Les sons? Rock, électro, hip-hop, trap et plus encore.

«Nous avons été portés par des ambiances cinématographiques, les claviers et synthétiseurs (Korg 900, Roland SH-101, etc.) s'y prêtaient bien, et c'est pourquoi il y a moins de guitare dans L'oiseleur que dans notre premier album. Même si ce disque est d'esprit rock, les styles y sont assez variés; nous nous sommes aussi permis des grooves plus funky, des évocations des années 60-70... pas mal de choses, en fait.»

À l'évidence, le raffinement des textes peut atteindre un équilibre avec des musiques actuelles.

«Nous ne voulons pas faire de revival. L'ivresse, par exemple, est très inspirée par le hip-hop, il y a aussi des traces de trap dans cet album. Nous sommes de notre temps, nos chansons naissent lors de moments inexpliqués. Lorsque nous sommes touchés tous les cinq, nous creusons le même sillon sans nous demander si c'est à la mode ou si cela ressemble à quelque chose.»
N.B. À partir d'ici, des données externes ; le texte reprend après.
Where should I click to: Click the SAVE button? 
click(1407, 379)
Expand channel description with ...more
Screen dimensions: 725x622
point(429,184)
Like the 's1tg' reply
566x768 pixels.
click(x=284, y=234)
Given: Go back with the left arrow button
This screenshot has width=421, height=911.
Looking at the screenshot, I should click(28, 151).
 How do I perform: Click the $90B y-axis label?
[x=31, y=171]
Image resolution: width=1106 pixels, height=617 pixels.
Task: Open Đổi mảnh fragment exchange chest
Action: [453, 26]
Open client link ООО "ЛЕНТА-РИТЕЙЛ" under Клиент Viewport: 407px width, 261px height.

Sur scène, les choses se corsent, bien évidemment: Arthur souligne que le groupe s'en tient à l'essentiel et carbure à une énergie rock.

«Apprendre ce métier, estime-t-il avec émerveillement, est une quête infinie. On ouvre une porte, un autre champ de possibles s'ouvre à soi. La musique et la chanson ne sont pas des moyens d'arriver quelque part, c'est le but en tant que tel.»

____________________________________________________

Au MTelus, ce soir à 21 h, précédé de L'Impératrice.